* _Exercise prompt_
Reproduce the material below, substituting "desktop assistant" for every occurrence of "GUI agent" and leaving all else unchanged.

Collected data entries
[start]

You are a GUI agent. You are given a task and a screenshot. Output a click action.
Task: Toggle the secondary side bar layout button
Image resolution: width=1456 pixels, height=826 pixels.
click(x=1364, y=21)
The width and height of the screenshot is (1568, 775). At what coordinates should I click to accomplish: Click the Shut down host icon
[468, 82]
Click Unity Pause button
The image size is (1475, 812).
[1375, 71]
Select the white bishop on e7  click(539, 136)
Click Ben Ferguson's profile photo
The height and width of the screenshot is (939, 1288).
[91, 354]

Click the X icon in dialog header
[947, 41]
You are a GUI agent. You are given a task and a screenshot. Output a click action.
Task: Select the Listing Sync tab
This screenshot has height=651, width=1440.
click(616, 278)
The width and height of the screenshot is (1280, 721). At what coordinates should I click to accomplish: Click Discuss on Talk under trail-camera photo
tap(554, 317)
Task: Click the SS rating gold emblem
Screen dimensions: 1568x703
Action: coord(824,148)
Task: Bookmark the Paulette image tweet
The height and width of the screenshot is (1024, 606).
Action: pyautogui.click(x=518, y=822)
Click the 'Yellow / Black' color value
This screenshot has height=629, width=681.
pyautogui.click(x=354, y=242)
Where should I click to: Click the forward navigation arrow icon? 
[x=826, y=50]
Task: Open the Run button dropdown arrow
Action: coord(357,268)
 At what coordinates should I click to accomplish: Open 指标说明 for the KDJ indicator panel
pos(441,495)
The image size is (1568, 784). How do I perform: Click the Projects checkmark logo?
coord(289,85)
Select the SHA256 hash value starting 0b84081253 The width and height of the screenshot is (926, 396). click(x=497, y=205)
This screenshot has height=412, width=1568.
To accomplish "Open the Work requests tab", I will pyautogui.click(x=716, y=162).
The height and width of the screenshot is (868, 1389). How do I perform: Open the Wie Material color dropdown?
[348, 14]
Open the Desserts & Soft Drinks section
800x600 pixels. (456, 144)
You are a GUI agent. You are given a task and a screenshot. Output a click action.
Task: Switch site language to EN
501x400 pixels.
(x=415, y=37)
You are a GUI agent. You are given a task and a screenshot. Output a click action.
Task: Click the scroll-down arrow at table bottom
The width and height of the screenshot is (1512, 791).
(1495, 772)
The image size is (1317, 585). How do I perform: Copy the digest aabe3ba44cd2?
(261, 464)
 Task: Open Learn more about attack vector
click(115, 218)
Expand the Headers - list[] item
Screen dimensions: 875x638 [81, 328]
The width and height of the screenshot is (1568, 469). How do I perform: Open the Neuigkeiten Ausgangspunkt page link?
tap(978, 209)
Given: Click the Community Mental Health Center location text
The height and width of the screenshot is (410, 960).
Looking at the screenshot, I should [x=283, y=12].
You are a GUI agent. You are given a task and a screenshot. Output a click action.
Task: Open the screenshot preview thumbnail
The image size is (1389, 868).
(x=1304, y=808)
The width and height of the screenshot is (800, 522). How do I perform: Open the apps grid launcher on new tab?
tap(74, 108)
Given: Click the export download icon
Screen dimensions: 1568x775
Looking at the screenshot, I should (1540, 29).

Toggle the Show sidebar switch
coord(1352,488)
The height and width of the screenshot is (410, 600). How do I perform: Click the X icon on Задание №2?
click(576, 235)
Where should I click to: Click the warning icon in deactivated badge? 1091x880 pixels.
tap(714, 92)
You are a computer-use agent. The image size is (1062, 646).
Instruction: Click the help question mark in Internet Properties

[end]

* _Answer to the problem_
You are a desktop assistant. You are given a task and a screenshot. Output a click action.
Task: Toggle the secondary side bar layout button
Image resolution: width=1456 pixels, height=826 pixels.
click(x=1364, y=21)
The width and height of the screenshot is (1568, 775). At what coordinates should I click to accomplish: Click the Shut down host icon
[468, 82]
Click Unity Pause button
The image size is (1475, 812).
[1375, 71]
Select the white bishop on e7  click(539, 136)
Click Ben Ferguson's profile photo
The height and width of the screenshot is (939, 1288).
[91, 354]

Click the X icon in dialog header
[947, 41]
You are a desktop assistant. You are given a task and a screenshot. Output a click action.
Task: Select the Listing Sync tab
This screenshot has height=651, width=1440.
click(616, 278)
The width and height of the screenshot is (1280, 721). At what coordinates should I click to accomplish: Click Discuss on Talk under trail-camera photo
tap(554, 317)
Task: Click the SS rating gold emblem
Screen dimensions: 1568x703
Action: coord(824,148)
Task: Bookmark the Paulette image tweet
The height and width of the screenshot is (1024, 606).
Action: pyautogui.click(x=518, y=822)
Click the 'Yellow / Black' color value
This screenshot has height=629, width=681.
pyautogui.click(x=354, y=242)
Where should I click to: Click the forward navigation arrow icon? 
[x=826, y=50]
Task: Open the Run button dropdown arrow
Action: coord(357,268)
 At what coordinates should I click to accomplish: Open 指标说明 for the KDJ indicator panel
pos(441,495)
The image size is (1568, 784). How do I perform: Click the Projects checkmark logo?
coord(289,85)
Select the SHA256 hash value starting 0b84081253 The width and height of the screenshot is (926, 396). click(x=497, y=205)
This screenshot has height=412, width=1568.
To accomplish "Open the Work requests tab", I will pyautogui.click(x=716, y=162).
The height and width of the screenshot is (868, 1389). How do I perform: Open the Wie Material color dropdown?
[348, 14]
Open the Desserts & Soft Drinks section
800x600 pixels. (456, 144)
You are a desktop assistant. You are given a task and a screenshot. Output a click action.
Task: Switch site language to EN
501x400 pixels.
(x=415, y=37)
You are a desktop assistant. You are given a task and a screenshot. Output a click action.
Task: Click the scroll-down arrow at table bottom
The width and height of the screenshot is (1512, 791).
(1495, 772)
The image size is (1317, 585). How do I perform: Copy the digest aabe3ba44cd2?
(261, 464)
 Task: Open Learn more about attack vector
click(115, 218)
Expand the Headers - list[] item
Screen dimensions: 875x638 [81, 328]
The width and height of the screenshot is (1568, 469). How do I perform: Open the Neuigkeiten Ausgangspunkt page link?
tap(978, 209)
Given: Click the Community Mental Health Center location text
The height and width of the screenshot is (410, 960).
Looking at the screenshot, I should [x=283, y=12].
You are a desktop assistant. You are given a task and a screenshot. Output a click action.
Task: Open the screenshot preview thumbnail
The image size is (1389, 868).
(x=1304, y=808)
The width and height of the screenshot is (800, 522). How do I perform: Open the apps grid launcher on new tab?
tap(74, 108)
Given: Click the export download icon
Screen dimensions: 1568x775
Looking at the screenshot, I should (1540, 29).

Toggle the Show sidebar switch
coord(1352,488)
The height and width of the screenshot is (410, 600). How do I perform: Click the X icon on Задание №2?
click(576, 235)
Where should I click to: Click the warning icon in deactivated badge? 1091x880 pixels.
tap(714, 92)
You are a computer-use agent. The image size is (1062, 646).
Instruction: Click the help question mark in Internet Properties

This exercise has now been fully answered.